Educational systems as a whole also need reform. High schools must change the way they deal with harassers. When sexual assault occurs on a high school campus, we cannot assume that suspension will cure a perpetrator. Sexual assault may continue to be carried out by this person. Instead, it must be revealed that perpetrators’ perception of sexual power is an illusion. Perpetrators need behavioral intervention and help understanding the incentive behind their actions– suspension provides neither.
There is a developing attitude that those who discuss and take part in #metoo are anti-men––a common misconception about feminists in general. Some men are afraid that every woman they know will begin to unfairly accuse them of misconduct or worse; they fear a ‘witch hunt.’ In places in which accusations have broken out, from social media to the congress floor, the #MeToo movement is at risk of not only alienating men, but also leaving genders more divided than before. Listen, women are not out to get men, nor is harassment entirely a men vs. women issue. Men, women, and people of the LGBTQ+ community can all fall victims of sexual assault:
For a lasting impact, this must be everyone’s problem to solve. The essence of the #metoo movement has been to empower victims to speak out––an act so simple, yet so difficult–– and for all to listen and support. With men absent from the discussion, women, predominantly, risk preaching to the choir. We must all work together, not divided, to experience change.
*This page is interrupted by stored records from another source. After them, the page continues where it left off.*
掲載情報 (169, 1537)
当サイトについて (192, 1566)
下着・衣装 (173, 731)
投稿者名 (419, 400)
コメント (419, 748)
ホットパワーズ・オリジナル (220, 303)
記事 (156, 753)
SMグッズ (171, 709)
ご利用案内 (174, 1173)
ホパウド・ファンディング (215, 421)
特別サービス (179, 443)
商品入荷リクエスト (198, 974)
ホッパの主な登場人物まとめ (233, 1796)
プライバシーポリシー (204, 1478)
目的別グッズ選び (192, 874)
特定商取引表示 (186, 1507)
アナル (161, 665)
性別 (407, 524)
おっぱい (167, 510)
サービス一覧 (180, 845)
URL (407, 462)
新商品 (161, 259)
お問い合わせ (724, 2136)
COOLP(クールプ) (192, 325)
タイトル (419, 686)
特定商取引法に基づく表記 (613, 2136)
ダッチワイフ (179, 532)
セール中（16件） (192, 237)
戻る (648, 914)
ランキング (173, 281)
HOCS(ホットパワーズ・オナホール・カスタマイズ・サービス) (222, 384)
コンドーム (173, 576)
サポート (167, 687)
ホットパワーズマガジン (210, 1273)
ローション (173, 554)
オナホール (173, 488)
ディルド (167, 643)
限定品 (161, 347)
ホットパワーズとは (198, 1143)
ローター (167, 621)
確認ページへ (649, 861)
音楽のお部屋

Men are the solution to sexual assault. Bystander prevention has been shown to be incredibly revolutionary in the fight against sexual assault on college campuses and in the military. Though any bystander can help to prevent assault, male bystanders can play an especially important role. If you see something, you must say something; that may include talking with the assaulter after helping to avoid an uncomfortable situation. Men must talk to other men about their sexism, asking questions like ‘why do you believe you have the right to do this?’ ‘How do you believe it would make your victim feel if you assaulted them?’
As well, women must do more to support other women in the fight against sexual harassment and assault. Victims must support other victims. Too often, women chime in with misogynistic language because it is part of the language of pop culture. They have succumbed to societal pressure and have internalized the narrow standards held for women. Lack of unity enables sexual abuse to persist. Women also need to continue to make their voices heard in every aspect of their lives; success in the #metoo movement can lead to other types of female empowerment. Women can gain control over their body and sexuality through becoming more proactive and assertive. We cannot expect all men to be consent experts, and therefore we must work to express what we are comfortable and uncomfortable with when we are able.
Lastly, we need more women in power! We need more women of color and people of the LGBTQ community directing movies, analyzing our politics and media, and working in government. Women and their allies are not trying to take over the world, they are just simply trying to have their voices heard more often, at the same rate as powerful men. For #Metoo will become a social and political movement that changes the course of history, society only needs to change its attitude, and men and women only need to work together and listen to one another, not remain divided.